What Is 20/21 as a Decimal + Solution With Free Steps
The fraction 20/21 as a decimal is equal to 0.952.
Mixed fractions are formed after simplifying an improper fraction. It consists of an integer number that is completely divided by the improper fractions’ numerator and denominator and a remainder proper fraction coupled together.
Here, we are more interested in the division types that result in a Decimal value, as this can be expressed as a Fraction. We see fractions as a way of showing two numbers having the operation of Division between them that result in a value that lies between two Integers.

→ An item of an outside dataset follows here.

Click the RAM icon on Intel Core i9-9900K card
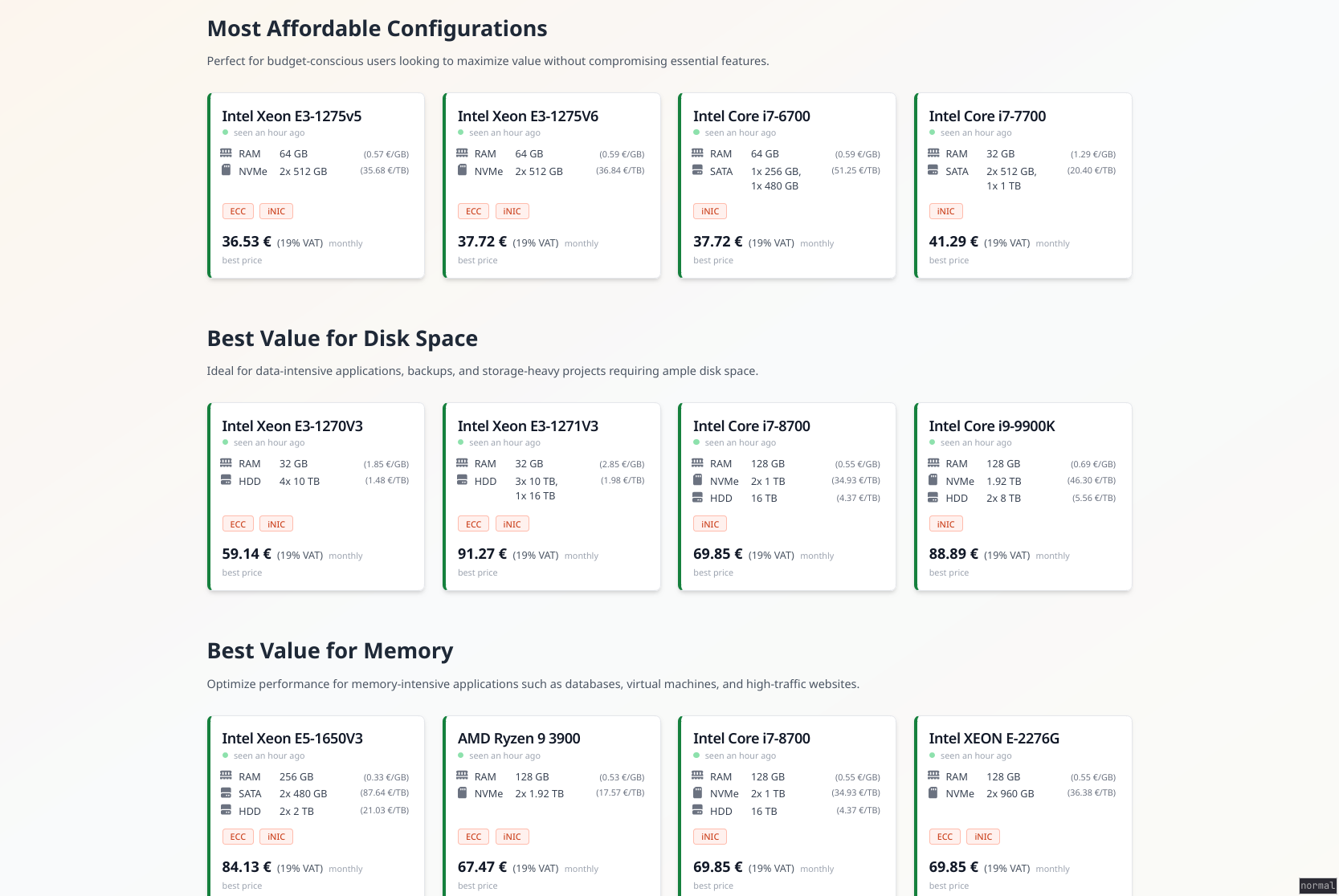The width and height of the screenshot is (1339, 896). (x=933, y=462)
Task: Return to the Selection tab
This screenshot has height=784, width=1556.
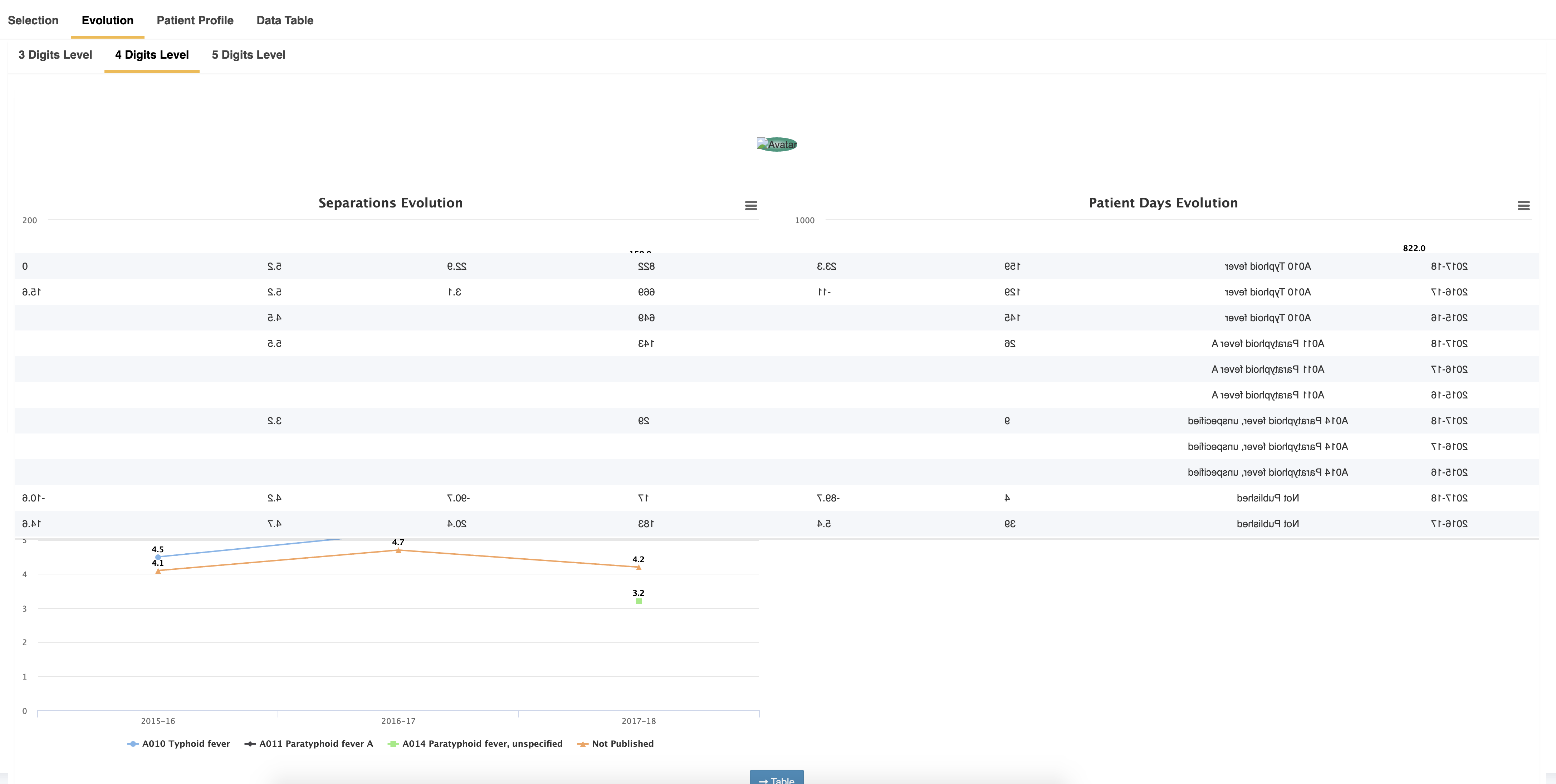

Now, we introduce the method used to solve said fraction to decimal conversion, called Long Division, which we will discuss in detail moving forward. So, let’s go through the Solution of fraction 20/21.
First, we convert the fraction components, i.e., the numerator and the denominator, and transform them into the division constituents, i.e., the Dividend and the Divisor, respectively.
This can be done as follows:
Dividend = 20
Divisor = 21
Now, we introduce the most important quantity in our division process: the Quotient. The value represents the Solution to our division and can be expressed as having the following relationship with the Division constituents:
Quotient = Dividend $\div$ Divisor = 20 $\div$ 21
This is when we go through the Long Division solution to our problem. Given is the Long division process in figure 1:
20/21 Long Division Method
We start solving a problem using the Long Division Method by first taking apart the division’s components and comparing them. As we have 20 and 21, we can see how 20 is Smaller than 21, and to solve this division, we require that 20 be Bigger than 21.
This is done by multiplying the dividend by 10 and checking whether it is bigger than the divisor or not. If so, we calculate the Multiple of the divisor closest to the dividend and subtract it from the Dividend. This produces the Remainder, which we then use as the dividend later.
Now, we begin solving for our dividend 20, which after getting multiplied by 10 becomes 200.
We take this 200 and divide it by 21; this can be done as follows:
200 $\div$ 21 $\approx$ 9
21 x 9 = 189
This will lead to the generation of a Remainder equal to 200 – 189 = 11. Now this means we have to repeat the process by Converting the 11 into 110 and solving for that:
110 $\div$ 21 $\approx$ 5
21 x 5 = 105
This, therefore, produces another Remainder which is equal to 110 – 105 = 5. Now we must solve this problem to Third Decimal Place for accuracy, so we repeat the process with dividend 50.
50 $\div$ 21 $\approx$ 2
21 x 2 = 42
Finally, we have a Quotient generated after combining the three pieces of it as 0.952, with a Remainder equal to 8.
Images/mathematical drawings are created with GeoGebra.